Krishnan also talked about her family’s experience after moving to America, and how they were subjected to both overt and subtle racism, which further created a sense that her opportunities were limited. “If you hear day in and day out that you don’t belong, you start to believe it,” she said.
Ultimately, though, Krishnan was able to succeed thanks in large part to the support of others, including a professor who provided her with mentorship in computer science, and who even applied to Google on her behalf. She also expressed gratitude to managers in her career who have given her the flexibility to explore her own ideas. “Other people just need to do a tiny bit more to help you out when you don’t know what you’re doing,” she said. “You just need a handful of positive examples.”
“There are small things that every single person in this room can do right this moment,” she said. “To those of you who are in recruiting, I would ask that you expand your search, and go look where people are not where you usually find them. If you’re in the workforce, all you have to do is sponsor one person. They don’t even have to know you’re sponsoring them. Go teach them, mentor them, and train them.”
Following the keynote, TC Niedzialkowski, Chief Information Security Officer for Nextdoor, delivered a talk entitled “Cloud Native Zero Day Response: Lessons learned at Nextdoor responding to the Log4j vulnerability.” Niedzialkowski provided an overview of how his firm responded to the Log4j vulnerability, a serious security issue that was discovered in late 2021. (Niedzialkowski serves as a volunteer mentor for Cyversity, and participated in an online panel about Log4j that can be found here.)
“Jen Easterly, Director of the Cybersecurity and Infrastructure Security Agency, said this is perhaps the most serious vulnerability she had seen in her decades-long career,” Niedzialkowski said. “There’s the scoring for vulnerabilities from one to 10. This was a 10.”
In his talk, Niedzialkowski walked through how his firm responded to the vulnerability, including how it benefited from the support of a dedicated security operations center. He also discussed how the cyber community shared information to address the challenge through tools like Twitter and Slack. “Luckily, we had the resources to patch it ourselves,” he said. “It was messy, but we did it.”

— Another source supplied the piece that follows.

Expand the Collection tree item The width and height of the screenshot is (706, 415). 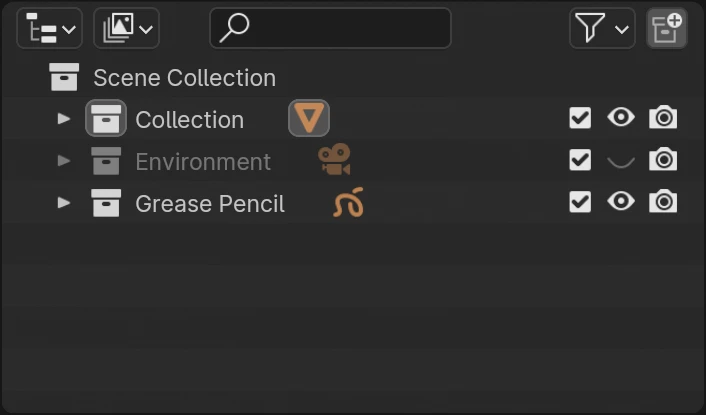(x=64, y=119)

He explained that a wide range of roles were required to address the challenge, ranging from the researchers who initially found the vulnerability, to software engineers, to analysts who gather intelligence on various hacker groups, to vendors that provide support to firms. “As a mentor was Cyversity, it’s worth mentioning that if you want to get into cybersecurity, these vendors help people with their cybersecurity posture,” he said. “They have salespeople, they have support people, they have product management. So this is a pathway into information security as a career.”
To conclude the event, Sekhar Sarukkai, a technologist, entrepreneur, and investor, delivered a talk entitled “Growing a More Diverse Cybersecurity Workforce from an Entrepreneurs Perspective,” drawing on his own career, as well as examples from other organizations.
“The question to me is, what is it going to take to have more change makers to take that step forward and become successful?” Sarukkai said. “I think it requires five types of people.”
Sarukkai’s stressed that diversity depends on role models, mentors and educators, investors, and even customers, who hold power in their purchasing decisions. “You have a different voice at the table when customers make decisions about what companies to buy products from,” he said.
Ultimately, he noted, the field of cybersecurity will be stronger when members of the community come from different backgrounds. “Diversity of perspective, and differences in lived experiences, skills, and mindset are all very important,” he said. “There’s a lot of opportunity for all of us to make a difference.”